(Collected data entries)
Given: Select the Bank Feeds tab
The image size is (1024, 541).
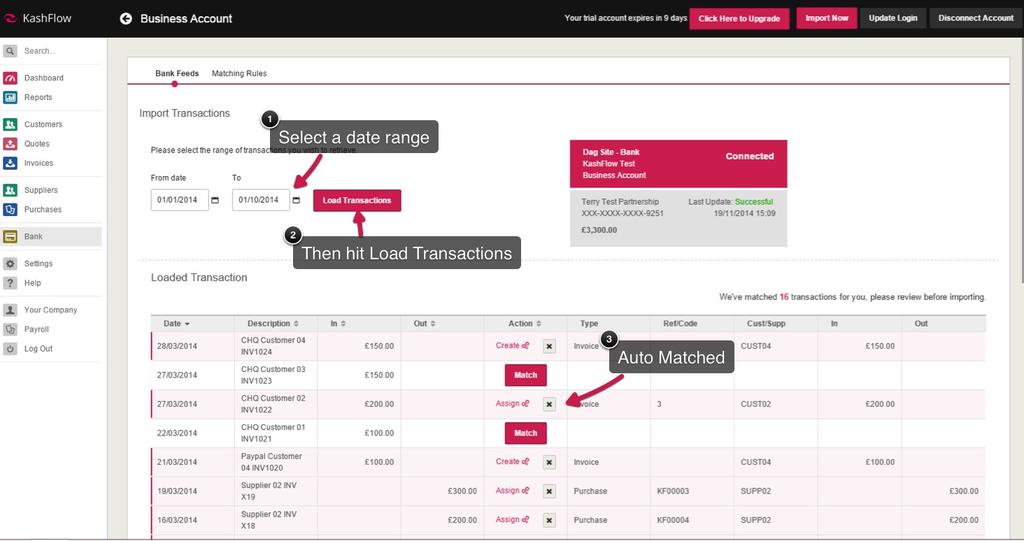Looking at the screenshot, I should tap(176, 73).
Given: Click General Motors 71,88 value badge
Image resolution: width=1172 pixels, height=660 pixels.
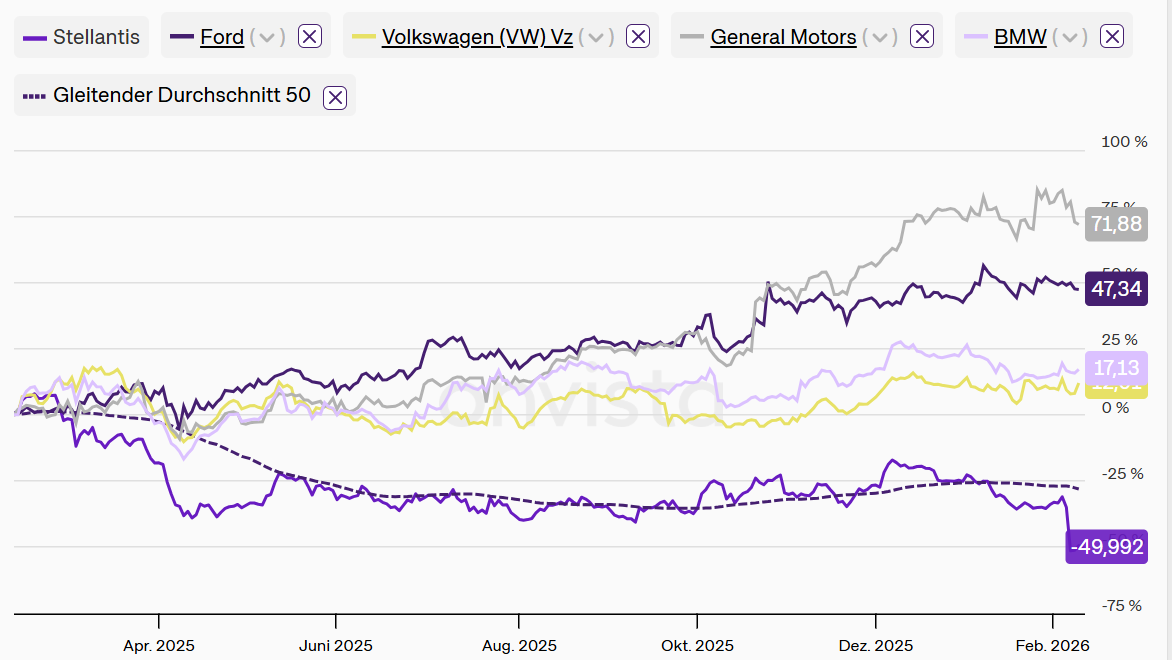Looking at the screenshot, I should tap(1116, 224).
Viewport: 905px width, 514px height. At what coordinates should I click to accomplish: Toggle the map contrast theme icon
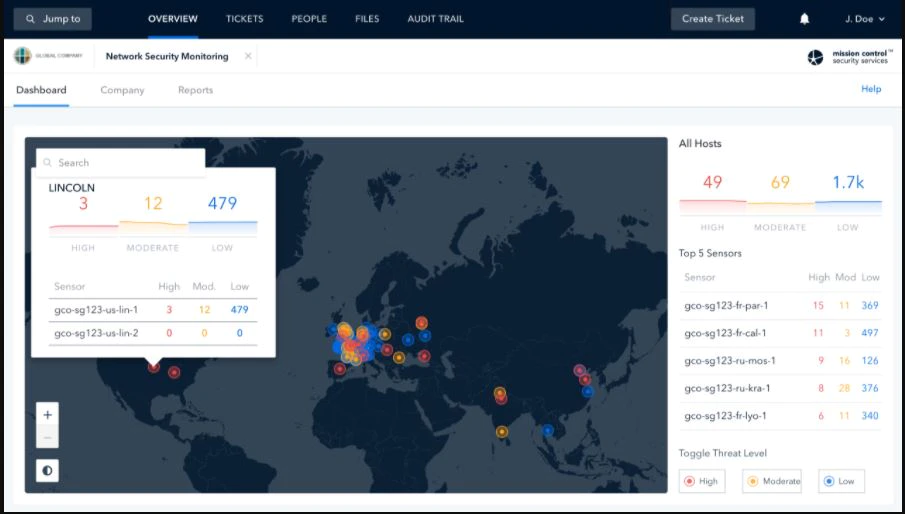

**TASK INSTRUCTIONS:**
Your answer must be exactly the lines from the one with "Given: Click General Motors 71,88 value badge" through the last line of the entries, both included, with no pictures; please add nothing else.

**WRITTEN SOLUTION:**
Given: Click General Motors 71,88 value badge
Image resolution: width=1172 pixels, height=660 pixels.
Looking at the screenshot, I should tap(1116, 224).
Viewport: 905px width, 514px height. At what coordinates should I click to accomplish: Toggle the map contrast theme icon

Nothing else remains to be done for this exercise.